Page MenuHomePhabricator

2018-03-31 Grafana WPT alerts dashboard doesn't match WPT anymore
Closed, ResolvedPublic

Description

Some time on March 31st the figures recorded in Grafana for WPT alerts started differing from the history on http://wpt.wmftest.org/

Event Timeline

Gilles renamed this task from Grafana WPT alerts dashboard doesn't match WPT anymore to 2018-03-31 Grafana WPT alerts dashboard doesn't match WPT anymore.Apr 2 2018, 1:58 PM

Early signs of something being funny do match: http://wpt.wmftest.org/result/180331_JZ_8J/

But then, the values stop matching after approximately 2018-03-31 08:00 GMT, with Grafana values significantly higher than what is reported on wpt.wmftest.org. Not only that, none of the SpeedIndex values coming from that run, median or not, are higher than the Grafana value.

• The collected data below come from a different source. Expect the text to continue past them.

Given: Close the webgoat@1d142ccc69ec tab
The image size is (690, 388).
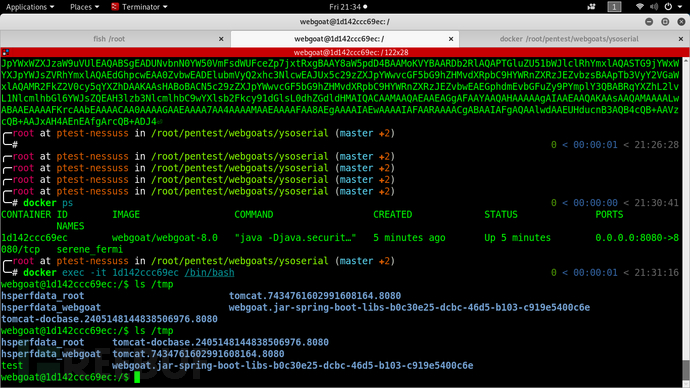Looking at the screenshot, I should point(451,39).
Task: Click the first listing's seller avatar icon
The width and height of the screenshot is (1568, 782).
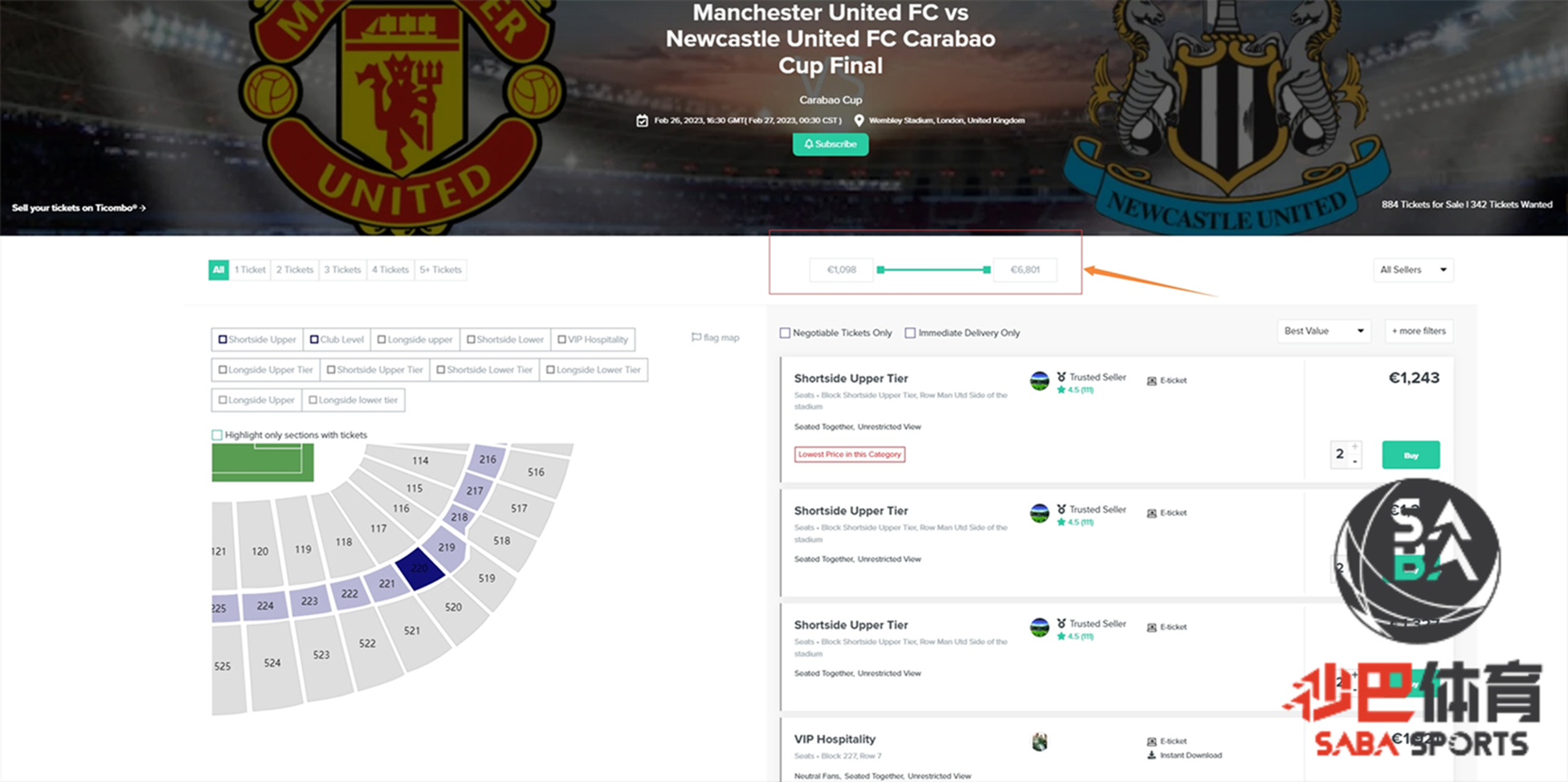Action: pos(1039,381)
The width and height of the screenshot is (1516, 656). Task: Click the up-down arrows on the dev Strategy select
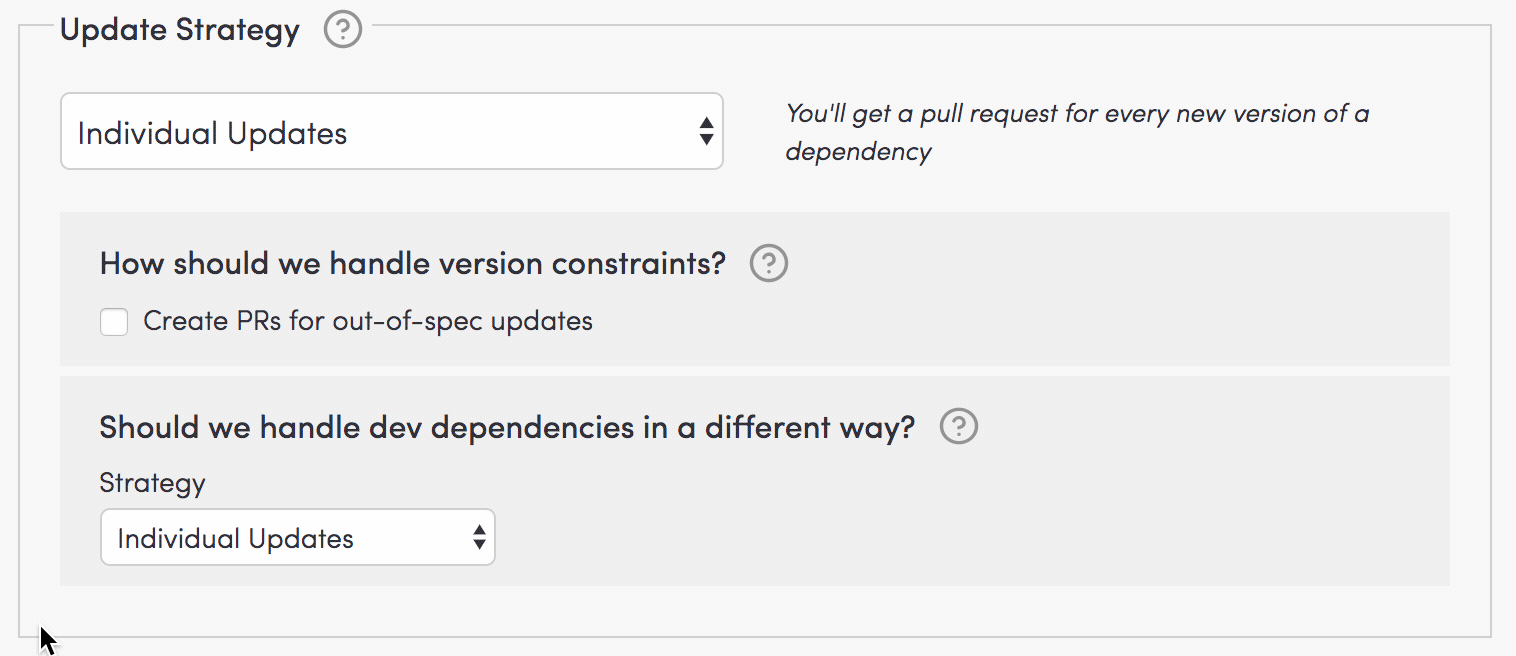[479, 538]
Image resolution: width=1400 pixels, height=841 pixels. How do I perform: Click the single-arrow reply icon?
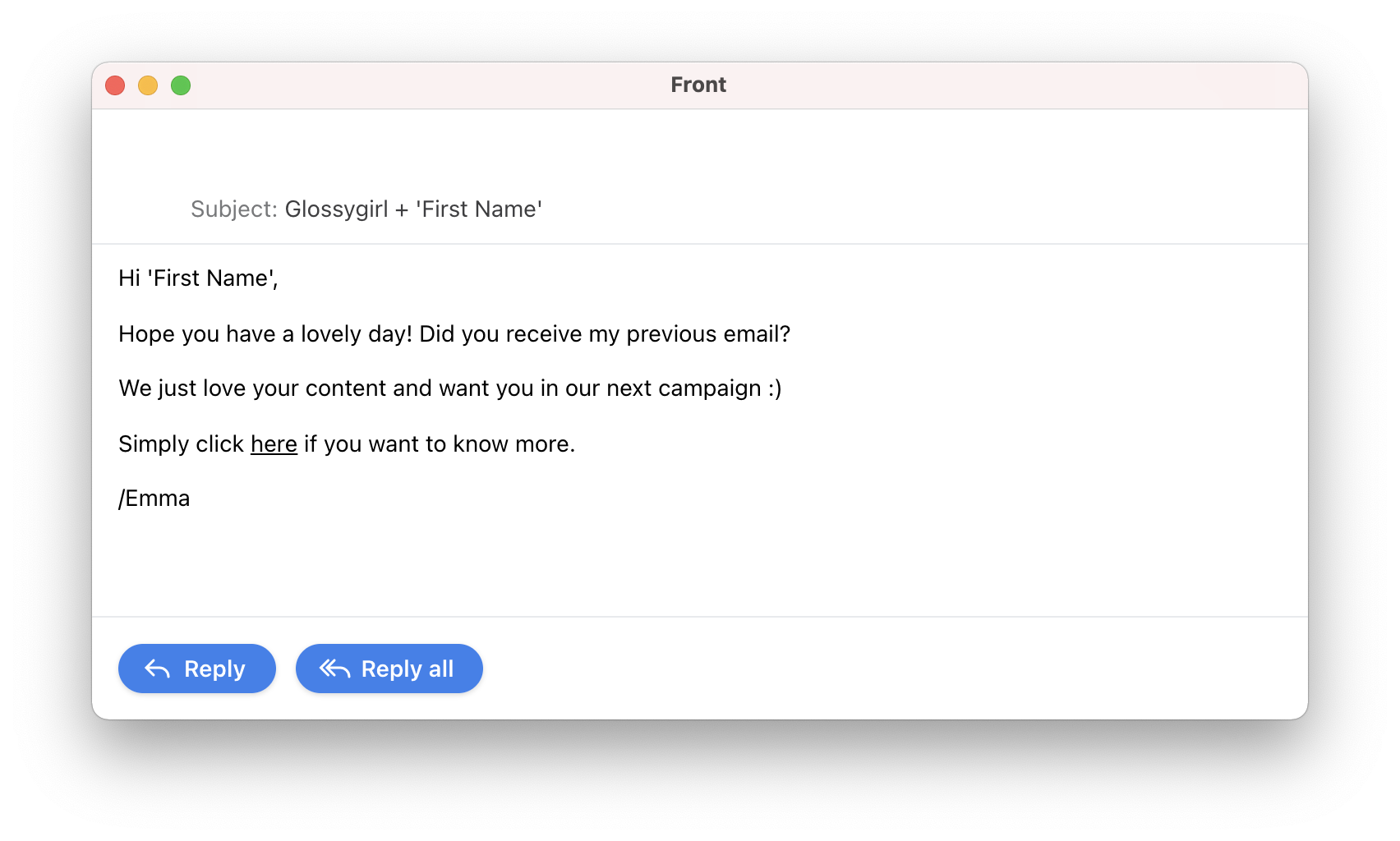tap(157, 669)
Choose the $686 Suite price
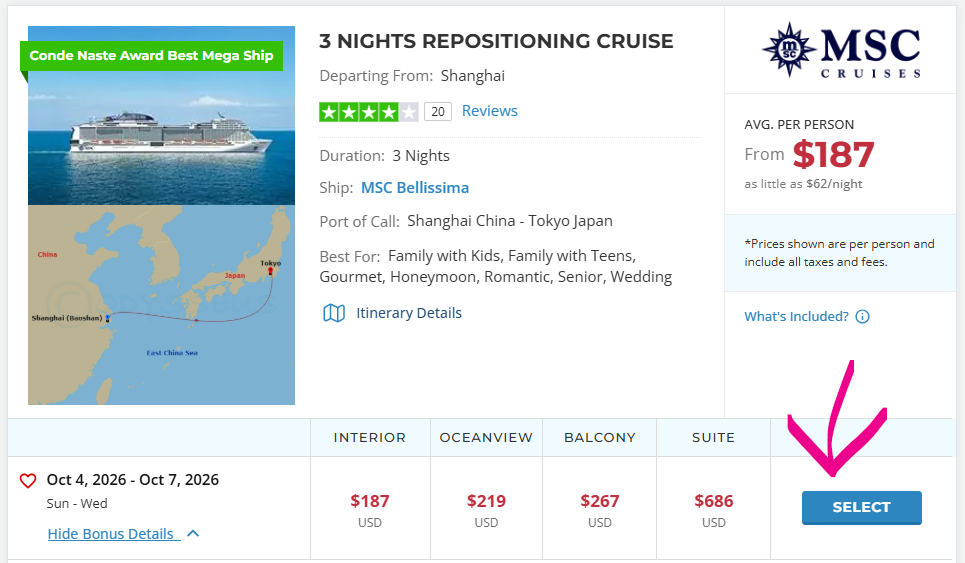Viewport: 965px width, 563px height. pyautogui.click(x=714, y=501)
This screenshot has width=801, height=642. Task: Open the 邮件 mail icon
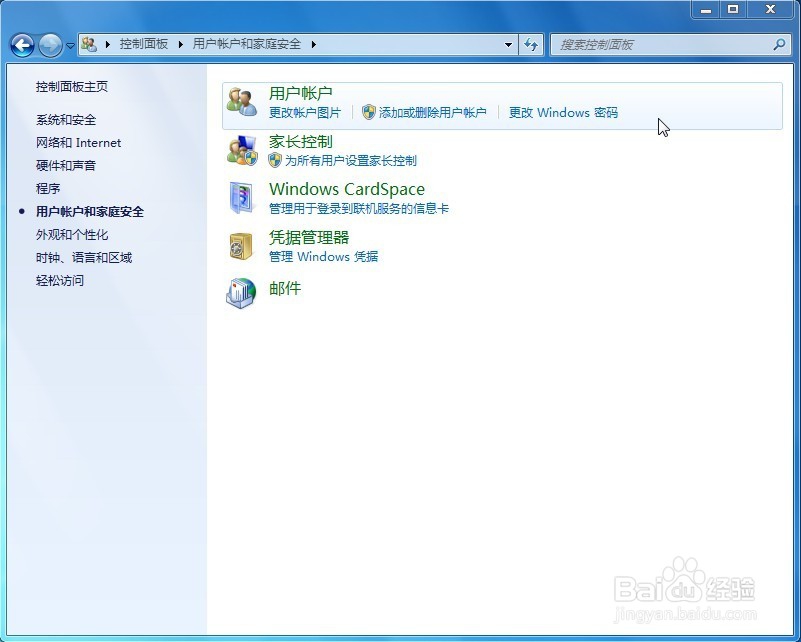241,294
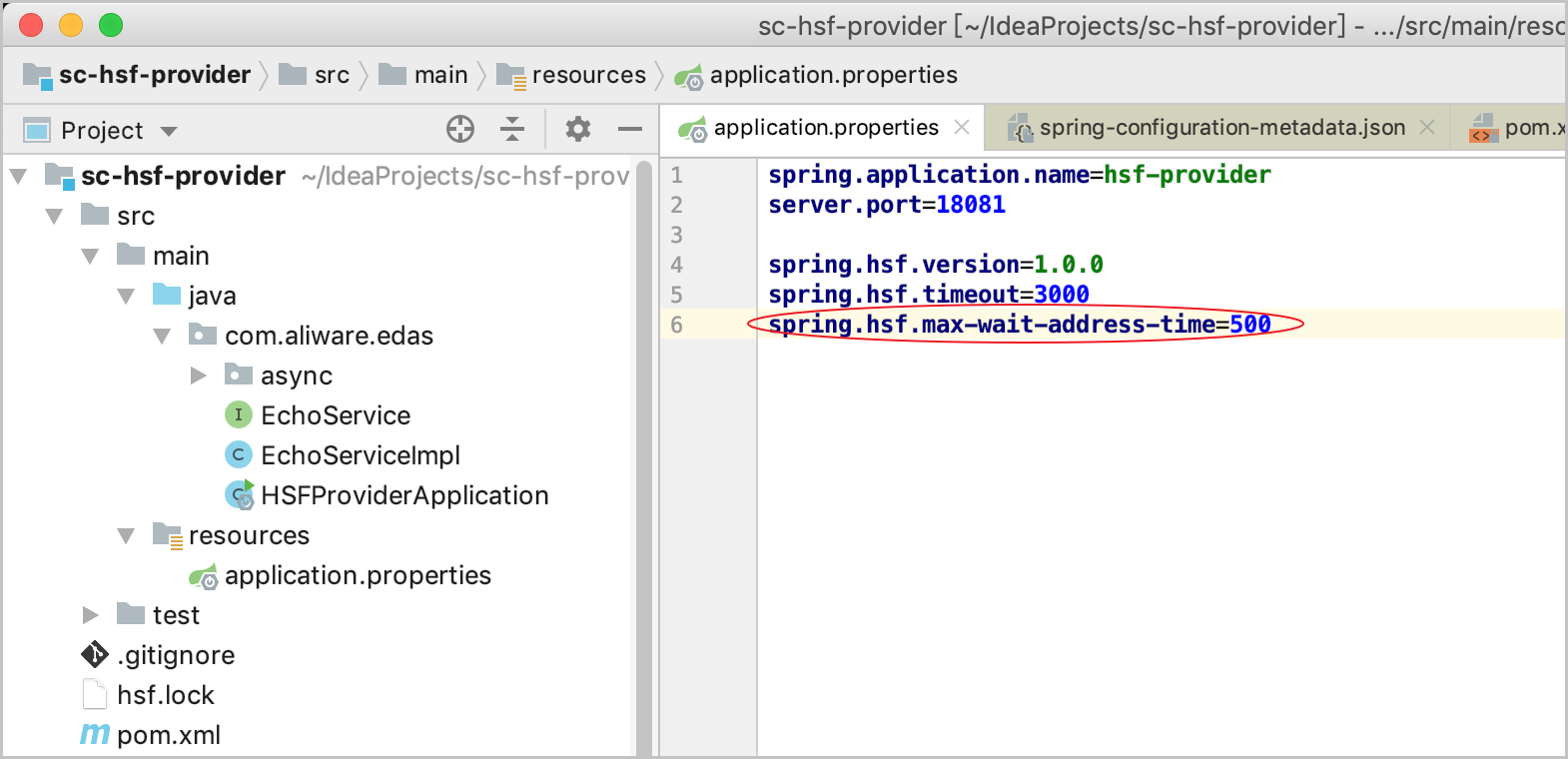
Task: Hide the Project panel with minus icon
Action: point(630,129)
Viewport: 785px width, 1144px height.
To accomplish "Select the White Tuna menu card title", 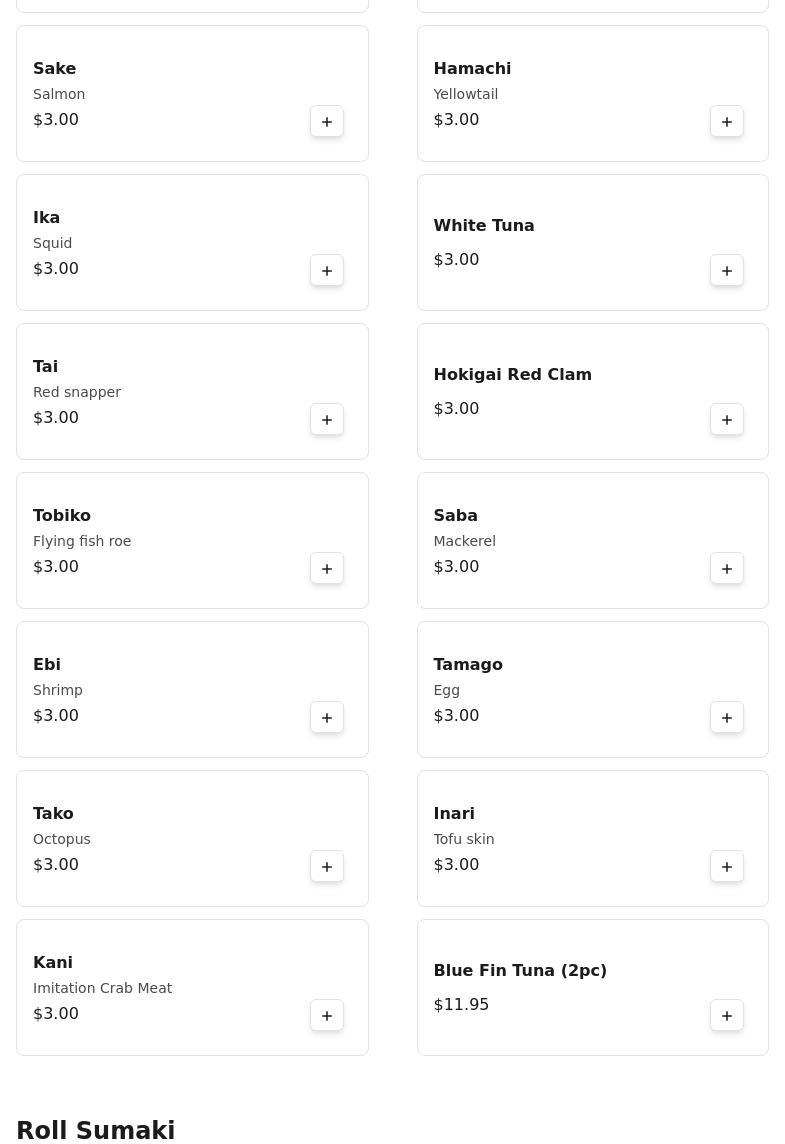I will [x=484, y=225].
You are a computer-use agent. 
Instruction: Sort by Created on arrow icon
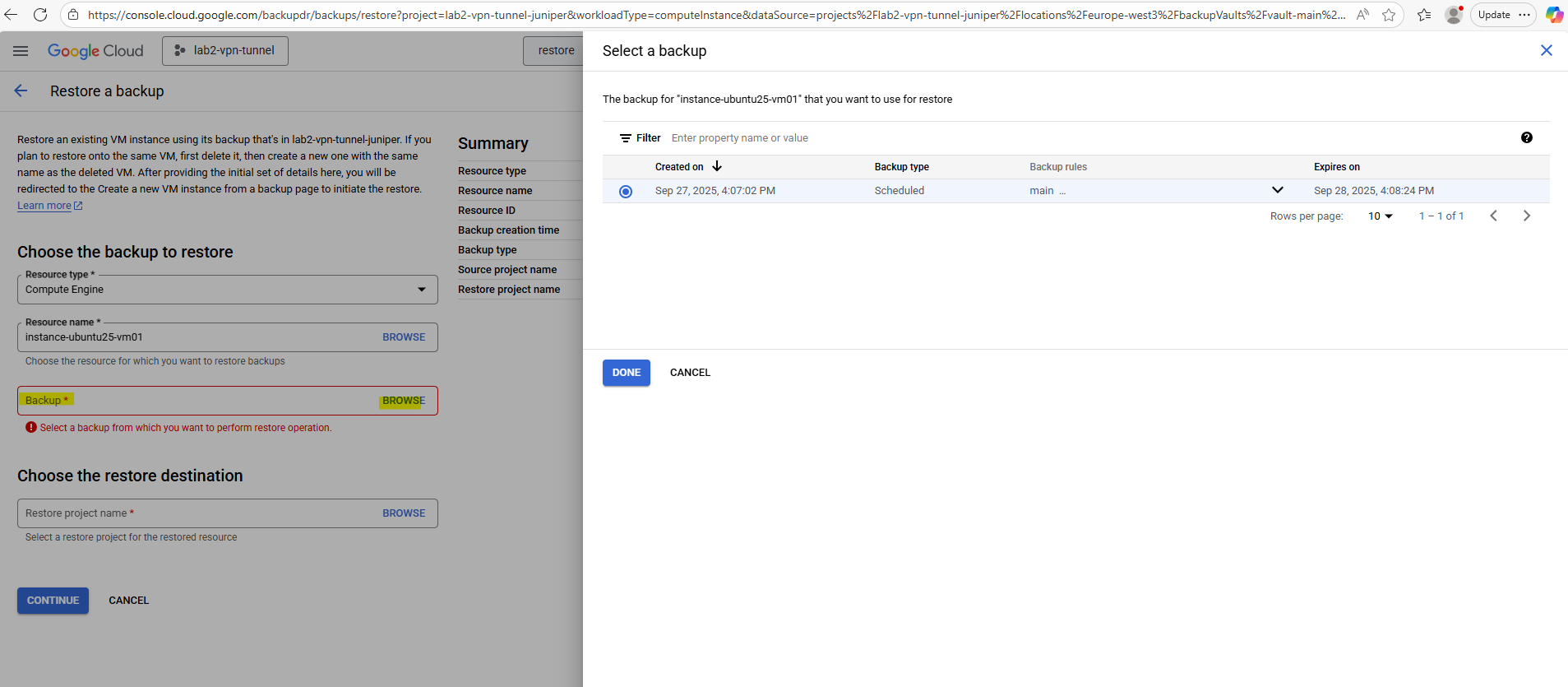tap(717, 166)
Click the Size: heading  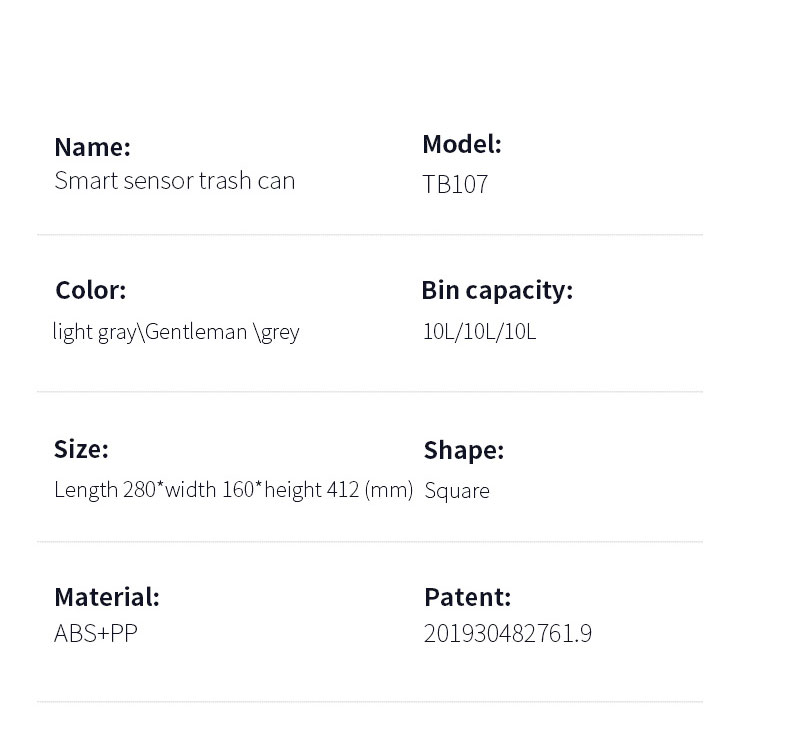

The Grafana values don't seem random, they're just... wrong. They don't match any other metric from the same run either.

I've also looked at other runs in the same timespan and couldn't find these values either.

The general WPT dashboard, which isn't affected by this, points to us-east metrics, while the alerts dashboard points to us-east-1.

I suspect that the alerts should be updated to point to us-east in order to match everything else?

The alerts is still using the Windows machine, the rest of our is using Linux. It seems like the Windows machine went crazy, look at this:

Screen Shot 2018-04-03 at 7.41.05 AM.png (1×1 px, 157 KB)

I'm changing the alerts today to use Linux and then make sure each of the other teams WebPageTest dashboards is updated.

I've updated the alerts now so it uses Linux. Looks good now. The Windows agent is still broken though.